Frequently asked questions
Showing 20 resultsThe question is rooted around inflation (and perhaps even economic stagnation/recession). All of our brands have taken a price increase (some even several price increases) due to the impact of COVID on COGS, etc. We also know and see that competitors have done the same and have tried to stick to that Ehrenberg-Bass principle of not passing our competition as it relates to price, etc. When we look at category performance now, we can see $ growth in most, but that is only due to the price increase and not household penetration. Given that household penetration is the key to growth via Ehrenberg-Bass principles, how do we think about that in the context of inflation/economic downturn where we are seeing units go down? Is that more of a short term result with the goal of still growing penetration maybe in year 2 and beyond post price increase, etc.?
From your note, it sounds like there has been some $ growth in the category but mainly due to price increases. Category penetration is stable, (and units perhaps down a bit?).
So yes, household penetration is the key metric to shift for brand growth; however there is a bit of a nuance in terms of category growth in that more mature categories, category growth tends to come more from increases in $ per volume than penetration. We have several reports on this, see the web-site content on ‘category growth’.

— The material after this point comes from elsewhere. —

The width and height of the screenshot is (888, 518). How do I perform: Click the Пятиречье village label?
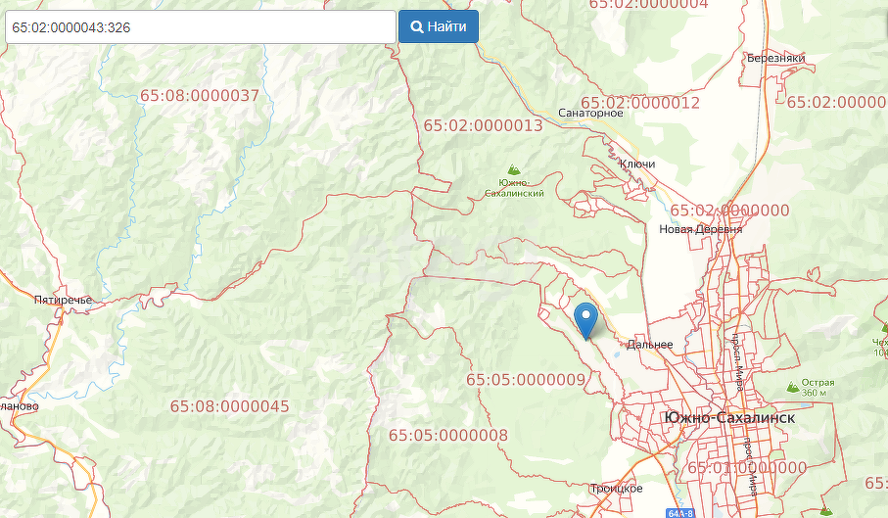[x=63, y=300]
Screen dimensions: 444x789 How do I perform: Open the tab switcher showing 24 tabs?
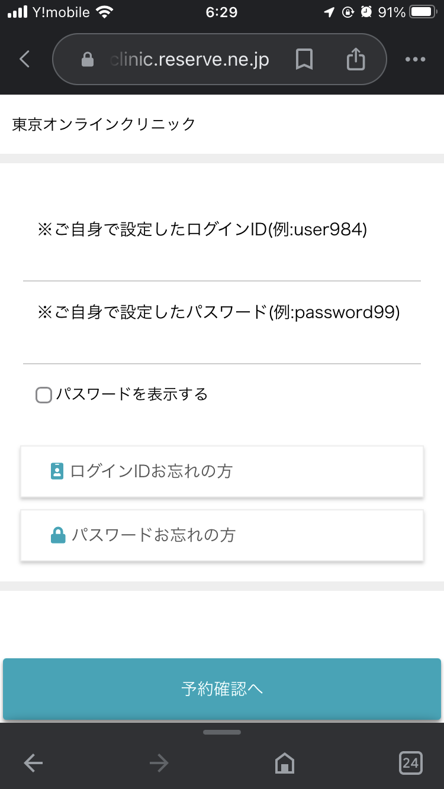tap(410, 763)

It may be the case that price rises have dampened growth at the high end of your category and there has been a bit of trading down (I’m not sure if you are measuring category growth for the entire category or for the premium end).
If units are down but penetration is stable that’s a bit unusual and would warrant a closer look. That sounds like less frequent purchasing in the category?
Happy to take a look at some of your Nielsen data – if you have some spreadsheets showing annual category and brand penetrations, frequency, units, and $ each year for the past few years I can examine a bit further.
J.D.
25 January 2023
I read an article in Campaign about Coca-Cola’s ad pullback in 2020, and was surprised to see you quoted in the article in support of Coca-Cola’s approach. I thought your advice would be to maintain ad spend throughout any temporary market fluctuations, including a pandemic.
We had a break in advertising in February as we did some testing, and our sales trend was as strong as January. We have yet to resume ad spend, but plan to in April or May.
The exact quote was that pausing was a lot more sensible that rushing down to the ad agency and asking them to make a lame CoVid advertisement (that would be lost in all the CoVid clutter).
Here is the original article (it was the most read article for Campaign last year!)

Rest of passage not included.